Owen ve Maddy, kendilerini bulamadan önceki yıllarını depresyon içinde geçirirler. İkisi de okul hayatlarında dışlanırlar: Owen’ın Maddy’den başka herhangi bir arkadaşı olduğunu görmeyiz. Maddy’nin ise gördüğümüz tek arkadaşı, Maddy’nin lezbiyen olduğunu fark etmesiyle aralarını açar. Her ne kadar ikisi de oldukları kişileri gizlemeye çalışsalar da kabuklarına tam uyamadıkları için yalnızdırlar. Pink Opaque’daki baş düşmanlarının adının Mr. Melancholy olması da cabasıdır. Kabuklarını kıramadıkları her an Mr. Melancholy’nin eline koz verirler çünkü Nightmare Realm’den onunla savaşmaları imkansızdır. Böylece kendilerini de büyük bir melankolinin içinde bulurlar.
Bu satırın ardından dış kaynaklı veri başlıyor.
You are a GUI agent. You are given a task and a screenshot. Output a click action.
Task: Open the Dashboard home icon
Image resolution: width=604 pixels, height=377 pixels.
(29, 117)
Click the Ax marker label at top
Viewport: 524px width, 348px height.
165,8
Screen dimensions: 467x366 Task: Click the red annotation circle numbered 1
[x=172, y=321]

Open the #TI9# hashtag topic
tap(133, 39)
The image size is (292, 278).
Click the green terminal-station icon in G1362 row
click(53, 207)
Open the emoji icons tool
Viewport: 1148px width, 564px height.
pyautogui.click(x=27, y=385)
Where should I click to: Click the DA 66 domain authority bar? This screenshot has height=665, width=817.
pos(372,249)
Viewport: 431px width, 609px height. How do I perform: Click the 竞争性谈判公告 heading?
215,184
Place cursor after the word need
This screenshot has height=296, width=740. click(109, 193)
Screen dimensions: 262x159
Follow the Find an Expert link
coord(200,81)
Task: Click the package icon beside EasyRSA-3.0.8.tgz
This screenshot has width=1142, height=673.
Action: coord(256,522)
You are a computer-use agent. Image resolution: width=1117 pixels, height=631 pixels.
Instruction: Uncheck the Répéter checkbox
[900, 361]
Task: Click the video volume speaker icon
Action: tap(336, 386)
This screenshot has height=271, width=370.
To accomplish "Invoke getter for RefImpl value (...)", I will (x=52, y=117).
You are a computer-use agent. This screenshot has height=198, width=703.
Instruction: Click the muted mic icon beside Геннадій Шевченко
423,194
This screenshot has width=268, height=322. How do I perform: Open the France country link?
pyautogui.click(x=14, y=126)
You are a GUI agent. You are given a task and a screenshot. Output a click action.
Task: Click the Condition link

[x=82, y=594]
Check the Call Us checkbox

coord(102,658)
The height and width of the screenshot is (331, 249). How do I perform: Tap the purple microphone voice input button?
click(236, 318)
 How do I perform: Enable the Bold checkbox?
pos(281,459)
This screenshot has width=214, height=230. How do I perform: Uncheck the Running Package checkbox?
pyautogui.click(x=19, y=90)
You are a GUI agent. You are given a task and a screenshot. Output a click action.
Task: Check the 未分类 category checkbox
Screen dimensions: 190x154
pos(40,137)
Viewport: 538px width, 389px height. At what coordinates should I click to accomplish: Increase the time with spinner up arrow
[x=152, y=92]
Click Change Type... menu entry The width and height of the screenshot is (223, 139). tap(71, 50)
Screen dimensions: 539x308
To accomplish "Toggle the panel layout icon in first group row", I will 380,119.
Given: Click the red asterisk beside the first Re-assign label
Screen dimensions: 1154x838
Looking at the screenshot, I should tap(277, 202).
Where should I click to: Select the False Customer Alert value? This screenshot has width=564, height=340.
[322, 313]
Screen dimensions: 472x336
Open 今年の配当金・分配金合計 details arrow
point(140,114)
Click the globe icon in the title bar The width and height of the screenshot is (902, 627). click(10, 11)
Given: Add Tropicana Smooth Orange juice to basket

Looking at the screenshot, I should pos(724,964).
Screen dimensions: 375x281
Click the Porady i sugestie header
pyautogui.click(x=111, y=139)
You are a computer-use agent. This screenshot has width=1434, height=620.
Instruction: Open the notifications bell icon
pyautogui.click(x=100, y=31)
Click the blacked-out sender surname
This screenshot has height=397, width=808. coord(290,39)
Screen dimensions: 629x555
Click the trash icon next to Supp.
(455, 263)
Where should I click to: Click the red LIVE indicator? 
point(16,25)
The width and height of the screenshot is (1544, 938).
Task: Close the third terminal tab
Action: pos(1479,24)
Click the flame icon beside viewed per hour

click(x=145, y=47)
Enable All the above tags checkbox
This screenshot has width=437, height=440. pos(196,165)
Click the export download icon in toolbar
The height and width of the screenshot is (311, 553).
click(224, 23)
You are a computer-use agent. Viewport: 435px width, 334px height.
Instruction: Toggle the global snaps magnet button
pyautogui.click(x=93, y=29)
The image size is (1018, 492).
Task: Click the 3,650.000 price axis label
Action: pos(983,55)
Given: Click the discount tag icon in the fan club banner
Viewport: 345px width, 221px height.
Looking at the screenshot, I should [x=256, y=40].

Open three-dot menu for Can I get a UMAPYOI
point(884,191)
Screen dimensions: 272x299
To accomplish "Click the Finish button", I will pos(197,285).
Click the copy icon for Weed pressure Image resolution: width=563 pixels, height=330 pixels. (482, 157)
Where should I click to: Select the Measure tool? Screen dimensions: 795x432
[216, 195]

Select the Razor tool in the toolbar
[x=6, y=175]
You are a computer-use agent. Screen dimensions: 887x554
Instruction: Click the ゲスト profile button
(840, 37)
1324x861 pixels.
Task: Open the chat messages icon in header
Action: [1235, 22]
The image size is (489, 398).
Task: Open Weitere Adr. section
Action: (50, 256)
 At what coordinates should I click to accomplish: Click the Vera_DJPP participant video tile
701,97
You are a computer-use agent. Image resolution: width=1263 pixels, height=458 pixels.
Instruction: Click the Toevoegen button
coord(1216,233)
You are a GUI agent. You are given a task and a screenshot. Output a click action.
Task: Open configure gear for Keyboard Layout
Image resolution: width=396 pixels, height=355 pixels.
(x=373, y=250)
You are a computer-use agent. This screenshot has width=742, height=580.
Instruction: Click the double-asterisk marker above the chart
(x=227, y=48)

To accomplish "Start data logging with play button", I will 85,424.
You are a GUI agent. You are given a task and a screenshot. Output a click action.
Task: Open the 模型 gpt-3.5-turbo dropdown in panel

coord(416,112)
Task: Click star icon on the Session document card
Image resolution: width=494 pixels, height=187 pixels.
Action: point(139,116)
Tıpkı Pink Opaque’a dönmeden geçirdikleri her an mutsuz olan karakterlerimiz gibi, kendisini kabullenememiş her kuir bireyin de sonu budur. Çünkü ait olduğunu bildiğin hayat uzakta akıp giderken mutlu da olamazsın; mutlu olduğunu sandığın anılar, beyninin bir oyunudur. Travma mekanizmaları burada da kendini gösterir. Beyin, mutlu anların arkasındaki “Gerçek beni tanısa sever miydi?” sesini, bu anları anılara dönüştürürken bastırır. Filmde de benzer şekilde Maddy/Tara, Owen mutlu olduğunu söylediğinde o anıların Owen’ın zihnine Mr. Melancholy tarafından yerleştirildiğini ve gerçekle ilgisi olmadığını söyler. Schoenbrun, kendi deneyimlerini bu şekilde filmin gerçekliğine yedirir. Gerçeği bir travma mekanizması olarak buğulu hatırlayan translar gibi, Owen ve Maddy/Tara da gençliklerini tam hatırlayamaz. 



ree


“I think I was born wanting more.”


Maddy/Tara, ancak yaşadıkları kasabanın er geç onu öldüreceğini anlayıp kaçtıktan sonra kendisini tam anlamıyla kabullenebilir. Owen’ın da aynı huzura erişebilmesi için yaptığı uzun konuşmada nasıl kendisi olabildiğini anlatır: Artık ismini, yaşadığı yeri ve görünüşünü değiştirmiştir. Ancak hiçbir şey, Maddy’yi gömüp “Tara” olarak Pink Opaque dizisinin içinde uyandığı an kadar onu özgür kılmaz. İçinde olduğu bedenden fazlasını ister. Maddy/Tara’yı tam anlamıyla huzura kavuşturan şeyin bedenini veya adını değiştirmek olmaması, translığın katmanlılığını gösterir. Translığı sadece cinsiyet değiştirme sürecinde operasyonlar veya yasal işlemlerden ibaret görenlere de bir nevi bir cevaptır bu. Maddy/Tara, disfori listesindeki her şeyi değiştirmiştir ama Pink Opaque’a (kuir komüniteye) ait olduğunu kabullenip oraya kavuşana kadar kabuğunu kendini gömdüğü toprağa bırakamaz. En sonunda doğduğundan beri olması gereken bedene kavuşmakla kalmaz; olması gereken kişi olur, olması gereken yere gider. 


ree

“I think I was born already missing you.” 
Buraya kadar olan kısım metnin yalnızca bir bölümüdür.